(Stored data)
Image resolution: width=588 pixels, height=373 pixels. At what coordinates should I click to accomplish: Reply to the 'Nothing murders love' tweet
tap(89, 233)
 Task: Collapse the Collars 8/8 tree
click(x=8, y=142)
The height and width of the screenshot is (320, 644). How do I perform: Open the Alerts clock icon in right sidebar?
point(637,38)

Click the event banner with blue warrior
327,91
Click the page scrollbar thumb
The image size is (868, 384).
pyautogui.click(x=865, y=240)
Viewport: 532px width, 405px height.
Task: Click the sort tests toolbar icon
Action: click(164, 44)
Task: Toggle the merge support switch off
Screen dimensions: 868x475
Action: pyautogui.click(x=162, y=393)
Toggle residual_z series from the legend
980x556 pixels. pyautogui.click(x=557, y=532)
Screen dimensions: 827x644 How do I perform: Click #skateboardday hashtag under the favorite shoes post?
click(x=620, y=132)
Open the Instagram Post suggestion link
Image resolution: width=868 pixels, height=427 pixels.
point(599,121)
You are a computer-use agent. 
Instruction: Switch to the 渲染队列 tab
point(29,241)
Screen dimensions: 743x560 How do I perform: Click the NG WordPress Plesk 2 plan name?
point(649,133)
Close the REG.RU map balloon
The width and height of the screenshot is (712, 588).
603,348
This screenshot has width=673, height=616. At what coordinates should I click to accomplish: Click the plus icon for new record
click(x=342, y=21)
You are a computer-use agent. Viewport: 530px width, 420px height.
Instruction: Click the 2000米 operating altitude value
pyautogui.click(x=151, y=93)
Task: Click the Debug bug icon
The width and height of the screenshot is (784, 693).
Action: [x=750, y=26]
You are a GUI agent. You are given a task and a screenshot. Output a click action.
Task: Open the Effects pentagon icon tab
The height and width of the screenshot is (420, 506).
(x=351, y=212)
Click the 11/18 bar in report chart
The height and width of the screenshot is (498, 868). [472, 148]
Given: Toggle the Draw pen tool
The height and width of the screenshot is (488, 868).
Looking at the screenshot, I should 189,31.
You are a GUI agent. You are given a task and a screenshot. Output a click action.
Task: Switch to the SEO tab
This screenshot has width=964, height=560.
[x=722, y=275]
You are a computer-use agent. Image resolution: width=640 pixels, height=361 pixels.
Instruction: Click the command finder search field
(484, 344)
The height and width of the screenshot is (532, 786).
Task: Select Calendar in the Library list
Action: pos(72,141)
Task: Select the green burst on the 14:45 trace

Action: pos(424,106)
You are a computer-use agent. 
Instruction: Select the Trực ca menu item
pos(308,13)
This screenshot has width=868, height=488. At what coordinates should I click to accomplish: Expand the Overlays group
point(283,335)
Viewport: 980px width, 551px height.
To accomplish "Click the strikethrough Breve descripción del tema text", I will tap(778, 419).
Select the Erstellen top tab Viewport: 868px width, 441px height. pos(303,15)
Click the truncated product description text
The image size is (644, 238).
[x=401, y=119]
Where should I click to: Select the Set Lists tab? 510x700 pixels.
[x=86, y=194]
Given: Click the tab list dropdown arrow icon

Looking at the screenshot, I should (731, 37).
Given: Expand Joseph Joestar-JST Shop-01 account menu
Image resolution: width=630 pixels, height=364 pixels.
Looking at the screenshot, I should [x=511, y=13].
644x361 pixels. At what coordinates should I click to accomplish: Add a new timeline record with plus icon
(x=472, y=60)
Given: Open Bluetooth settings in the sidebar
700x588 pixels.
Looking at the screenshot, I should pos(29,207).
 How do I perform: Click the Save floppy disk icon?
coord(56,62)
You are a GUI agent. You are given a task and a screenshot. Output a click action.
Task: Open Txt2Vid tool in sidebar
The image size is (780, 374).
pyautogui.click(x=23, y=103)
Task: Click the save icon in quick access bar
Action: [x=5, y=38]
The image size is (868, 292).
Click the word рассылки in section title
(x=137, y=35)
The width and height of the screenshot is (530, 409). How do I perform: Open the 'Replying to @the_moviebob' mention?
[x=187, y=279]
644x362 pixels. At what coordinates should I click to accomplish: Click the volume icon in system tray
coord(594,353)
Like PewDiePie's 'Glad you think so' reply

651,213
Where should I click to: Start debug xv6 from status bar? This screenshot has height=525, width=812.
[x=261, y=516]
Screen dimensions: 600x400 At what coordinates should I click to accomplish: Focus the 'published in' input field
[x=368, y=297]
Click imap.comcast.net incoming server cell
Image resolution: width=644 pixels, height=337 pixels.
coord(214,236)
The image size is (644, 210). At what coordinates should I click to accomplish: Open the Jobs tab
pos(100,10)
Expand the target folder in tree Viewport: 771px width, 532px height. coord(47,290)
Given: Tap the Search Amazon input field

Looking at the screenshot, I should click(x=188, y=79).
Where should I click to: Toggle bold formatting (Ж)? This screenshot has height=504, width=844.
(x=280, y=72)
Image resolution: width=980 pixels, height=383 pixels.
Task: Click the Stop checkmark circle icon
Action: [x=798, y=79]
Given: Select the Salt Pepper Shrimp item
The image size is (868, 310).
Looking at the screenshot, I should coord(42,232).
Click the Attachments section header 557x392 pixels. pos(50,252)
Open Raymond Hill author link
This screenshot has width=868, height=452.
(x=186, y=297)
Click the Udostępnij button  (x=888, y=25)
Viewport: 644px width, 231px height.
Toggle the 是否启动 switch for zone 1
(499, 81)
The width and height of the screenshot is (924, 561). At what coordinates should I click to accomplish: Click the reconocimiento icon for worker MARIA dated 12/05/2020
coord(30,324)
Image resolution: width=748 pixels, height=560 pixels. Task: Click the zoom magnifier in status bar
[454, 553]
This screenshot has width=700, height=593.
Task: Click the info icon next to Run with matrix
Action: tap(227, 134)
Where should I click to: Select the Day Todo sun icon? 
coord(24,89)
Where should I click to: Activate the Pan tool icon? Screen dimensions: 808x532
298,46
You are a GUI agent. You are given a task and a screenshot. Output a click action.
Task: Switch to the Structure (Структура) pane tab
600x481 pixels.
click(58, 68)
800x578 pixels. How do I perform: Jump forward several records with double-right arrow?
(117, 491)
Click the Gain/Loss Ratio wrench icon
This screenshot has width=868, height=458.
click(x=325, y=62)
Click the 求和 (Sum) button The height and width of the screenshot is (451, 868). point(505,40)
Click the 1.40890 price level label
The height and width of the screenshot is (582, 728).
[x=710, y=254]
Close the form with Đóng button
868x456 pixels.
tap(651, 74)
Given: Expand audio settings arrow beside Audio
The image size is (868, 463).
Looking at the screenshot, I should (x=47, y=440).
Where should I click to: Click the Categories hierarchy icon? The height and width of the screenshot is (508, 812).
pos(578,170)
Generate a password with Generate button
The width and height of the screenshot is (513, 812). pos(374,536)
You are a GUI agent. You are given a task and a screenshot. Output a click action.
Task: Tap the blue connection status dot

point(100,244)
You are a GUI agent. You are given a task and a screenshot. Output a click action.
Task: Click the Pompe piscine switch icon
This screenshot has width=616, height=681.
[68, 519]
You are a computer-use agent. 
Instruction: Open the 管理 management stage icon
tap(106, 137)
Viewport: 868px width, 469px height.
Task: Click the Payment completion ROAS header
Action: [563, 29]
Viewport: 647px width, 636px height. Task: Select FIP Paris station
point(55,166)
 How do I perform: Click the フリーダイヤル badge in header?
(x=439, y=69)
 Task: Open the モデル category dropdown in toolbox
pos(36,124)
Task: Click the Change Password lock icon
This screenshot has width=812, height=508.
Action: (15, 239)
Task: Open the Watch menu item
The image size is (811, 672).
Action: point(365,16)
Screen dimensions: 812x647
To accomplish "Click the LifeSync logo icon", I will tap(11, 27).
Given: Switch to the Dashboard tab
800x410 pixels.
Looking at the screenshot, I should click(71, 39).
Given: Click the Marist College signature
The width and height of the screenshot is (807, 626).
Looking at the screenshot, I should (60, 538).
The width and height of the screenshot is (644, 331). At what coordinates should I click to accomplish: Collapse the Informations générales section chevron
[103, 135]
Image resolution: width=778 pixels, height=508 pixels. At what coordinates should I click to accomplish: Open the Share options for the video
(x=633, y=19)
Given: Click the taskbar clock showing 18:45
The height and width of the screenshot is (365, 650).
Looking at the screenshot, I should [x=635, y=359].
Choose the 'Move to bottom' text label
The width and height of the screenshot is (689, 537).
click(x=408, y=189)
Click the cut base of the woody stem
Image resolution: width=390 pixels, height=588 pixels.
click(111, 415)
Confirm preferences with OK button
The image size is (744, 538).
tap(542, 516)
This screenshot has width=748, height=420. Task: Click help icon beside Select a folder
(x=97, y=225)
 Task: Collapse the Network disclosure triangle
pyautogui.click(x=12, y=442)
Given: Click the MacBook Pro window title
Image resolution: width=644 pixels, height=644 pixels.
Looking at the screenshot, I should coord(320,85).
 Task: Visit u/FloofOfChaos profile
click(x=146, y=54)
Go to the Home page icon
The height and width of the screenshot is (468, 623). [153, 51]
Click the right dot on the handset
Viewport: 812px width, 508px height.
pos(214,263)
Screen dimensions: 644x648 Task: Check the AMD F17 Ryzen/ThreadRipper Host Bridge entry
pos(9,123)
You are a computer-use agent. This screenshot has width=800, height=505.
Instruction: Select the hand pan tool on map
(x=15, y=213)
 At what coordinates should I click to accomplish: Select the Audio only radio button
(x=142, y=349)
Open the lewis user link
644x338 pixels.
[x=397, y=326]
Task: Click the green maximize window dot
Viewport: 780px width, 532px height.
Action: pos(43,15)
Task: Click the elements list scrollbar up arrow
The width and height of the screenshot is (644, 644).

▸ Aim of the task:
Using the entries above, repeat only the lines from the one containing "Task: Click the Pompe piscine switch icon" through the one containing "Screen dimensions: 812x647", end lines included.

▸ Answer to this exercise:
Task: Click the Pompe piscine switch icon
This screenshot has width=616, height=681.
[68, 519]
You are a computer-use agent. 
Instruction: Open the 管理 management stage icon
tap(106, 137)
Viewport: 868px width, 469px height.
Task: Click the Payment completion ROAS header
Action: [563, 29]
Viewport: 647px width, 636px height. Task: Select FIP Paris station
point(55,166)
 How do I perform: Click the フリーダイヤル badge in header?
(x=439, y=69)
 Task: Open the モデル category dropdown in toolbox
pos(36,124)
Task: Click the Change Password lock icon
This screenshot has width=812, height=508.
Action: (15, 239)
Task: Open the Watch menu item
The image size is (811, 672).
Action: point(365,16)
Screen dimensions: 812x647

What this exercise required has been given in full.